I think Russell Brand is some sort of sexually inspired comic genius, and that My Booky Wook is a brilliantly written bit of navel-adoration. He was on NPR’s Fresh Air a few weeks ago, and it was replayed last night. It’s worth listening to the whole thing — the man tosses off epigrams and witticisms like no one’s business, and it is only after the torrent of words has gone by that you realise that what you thought was a half-conceived aside turns out to be a shard of devastating insight.

Like the moment when he remarks, after being caught out in a bit of a fib, that “I’m an unreliable observer of my own life.”

Or this extended riff on the meaning of heroin, which takes the kernel from Trainspotting’s famous “Choose Life” voiceover and makes a PhD thesis out of it:

Opium diminishes the significance of all else. If you’ve got heroin nothing else really matters. Everything comes in second.
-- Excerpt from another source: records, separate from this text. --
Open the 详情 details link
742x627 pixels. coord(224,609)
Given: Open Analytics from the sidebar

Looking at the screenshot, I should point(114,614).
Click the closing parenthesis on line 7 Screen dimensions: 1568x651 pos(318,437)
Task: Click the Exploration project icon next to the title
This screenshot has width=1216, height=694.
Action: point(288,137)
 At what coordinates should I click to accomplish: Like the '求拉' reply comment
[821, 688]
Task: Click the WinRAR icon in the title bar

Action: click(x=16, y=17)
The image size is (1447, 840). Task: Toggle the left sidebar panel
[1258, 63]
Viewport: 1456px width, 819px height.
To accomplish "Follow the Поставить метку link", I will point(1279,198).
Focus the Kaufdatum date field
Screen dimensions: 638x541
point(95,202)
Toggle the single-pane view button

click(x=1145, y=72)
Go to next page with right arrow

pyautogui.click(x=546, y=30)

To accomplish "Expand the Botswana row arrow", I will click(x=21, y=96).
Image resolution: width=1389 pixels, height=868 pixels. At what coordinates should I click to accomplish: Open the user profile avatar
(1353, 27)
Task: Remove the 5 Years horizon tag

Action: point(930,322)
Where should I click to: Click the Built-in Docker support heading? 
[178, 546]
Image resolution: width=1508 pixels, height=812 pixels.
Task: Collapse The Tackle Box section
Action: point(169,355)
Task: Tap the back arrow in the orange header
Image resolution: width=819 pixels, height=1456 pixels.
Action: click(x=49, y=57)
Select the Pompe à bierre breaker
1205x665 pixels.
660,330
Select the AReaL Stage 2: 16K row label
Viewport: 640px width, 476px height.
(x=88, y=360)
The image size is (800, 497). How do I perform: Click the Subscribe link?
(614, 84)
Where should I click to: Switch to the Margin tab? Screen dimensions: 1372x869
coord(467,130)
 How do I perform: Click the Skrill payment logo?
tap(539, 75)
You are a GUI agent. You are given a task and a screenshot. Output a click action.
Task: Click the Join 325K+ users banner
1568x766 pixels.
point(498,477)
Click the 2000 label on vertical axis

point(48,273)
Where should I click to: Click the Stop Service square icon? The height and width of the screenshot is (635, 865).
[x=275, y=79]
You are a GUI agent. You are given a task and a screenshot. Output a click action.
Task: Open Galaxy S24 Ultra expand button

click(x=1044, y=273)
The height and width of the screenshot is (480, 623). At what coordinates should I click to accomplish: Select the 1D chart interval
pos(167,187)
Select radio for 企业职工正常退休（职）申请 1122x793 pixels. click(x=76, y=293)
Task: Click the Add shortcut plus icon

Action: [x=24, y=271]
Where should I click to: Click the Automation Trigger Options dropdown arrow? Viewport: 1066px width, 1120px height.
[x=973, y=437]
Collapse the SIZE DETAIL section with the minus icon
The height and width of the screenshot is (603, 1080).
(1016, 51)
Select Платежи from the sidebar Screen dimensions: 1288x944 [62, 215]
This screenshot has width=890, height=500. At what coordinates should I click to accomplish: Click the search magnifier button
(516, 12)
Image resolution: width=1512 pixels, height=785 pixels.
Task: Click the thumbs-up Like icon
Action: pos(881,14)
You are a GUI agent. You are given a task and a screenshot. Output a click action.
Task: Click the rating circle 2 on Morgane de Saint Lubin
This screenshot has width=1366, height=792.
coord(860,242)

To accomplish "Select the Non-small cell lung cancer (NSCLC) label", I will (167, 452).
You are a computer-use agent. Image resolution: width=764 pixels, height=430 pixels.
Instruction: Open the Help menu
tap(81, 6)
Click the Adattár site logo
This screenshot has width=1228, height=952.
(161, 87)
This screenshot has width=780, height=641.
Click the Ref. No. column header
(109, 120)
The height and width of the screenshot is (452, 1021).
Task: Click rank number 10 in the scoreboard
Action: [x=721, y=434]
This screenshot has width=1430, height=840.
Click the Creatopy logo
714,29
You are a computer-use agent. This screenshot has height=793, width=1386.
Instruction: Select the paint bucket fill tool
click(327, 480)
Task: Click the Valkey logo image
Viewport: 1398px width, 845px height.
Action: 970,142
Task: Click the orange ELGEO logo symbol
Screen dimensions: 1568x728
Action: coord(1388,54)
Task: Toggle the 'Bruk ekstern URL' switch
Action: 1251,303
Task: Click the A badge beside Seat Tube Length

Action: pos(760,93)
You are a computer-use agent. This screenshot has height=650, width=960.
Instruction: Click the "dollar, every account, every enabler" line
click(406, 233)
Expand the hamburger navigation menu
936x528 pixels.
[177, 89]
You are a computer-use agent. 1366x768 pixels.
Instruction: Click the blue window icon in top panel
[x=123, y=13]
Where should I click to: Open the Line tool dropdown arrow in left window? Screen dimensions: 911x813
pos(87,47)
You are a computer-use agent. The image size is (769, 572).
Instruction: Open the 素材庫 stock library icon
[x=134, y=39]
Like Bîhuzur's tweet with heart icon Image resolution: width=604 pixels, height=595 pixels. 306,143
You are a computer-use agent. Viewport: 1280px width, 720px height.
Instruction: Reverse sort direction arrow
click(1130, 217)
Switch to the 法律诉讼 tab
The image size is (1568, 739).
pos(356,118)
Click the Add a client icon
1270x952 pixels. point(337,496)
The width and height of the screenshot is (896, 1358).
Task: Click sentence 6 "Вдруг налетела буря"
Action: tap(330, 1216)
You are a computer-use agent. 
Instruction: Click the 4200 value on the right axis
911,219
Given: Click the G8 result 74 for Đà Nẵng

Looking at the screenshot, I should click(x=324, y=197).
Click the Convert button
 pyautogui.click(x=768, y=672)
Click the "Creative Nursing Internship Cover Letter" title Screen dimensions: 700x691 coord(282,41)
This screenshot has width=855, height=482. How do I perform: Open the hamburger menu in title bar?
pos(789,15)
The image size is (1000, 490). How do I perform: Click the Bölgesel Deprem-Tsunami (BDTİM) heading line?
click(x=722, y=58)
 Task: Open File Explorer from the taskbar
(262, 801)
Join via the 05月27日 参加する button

I’ve often thought opiate addiction is the materialization of the abstract idea of need. Most of us have an idea that we’re missing something from out lives; for some of us it is God, for others it’s a new pair of shoes, or the success of a football team that we follow, or the craving for the embrace of an absent lover. But with heroin, once you’re addicted to it, those needs, that hole that I feel is in all of us doesn’t feel nameless, some unknowable entity, but the clearly material, definable, accessible drug that it heroin.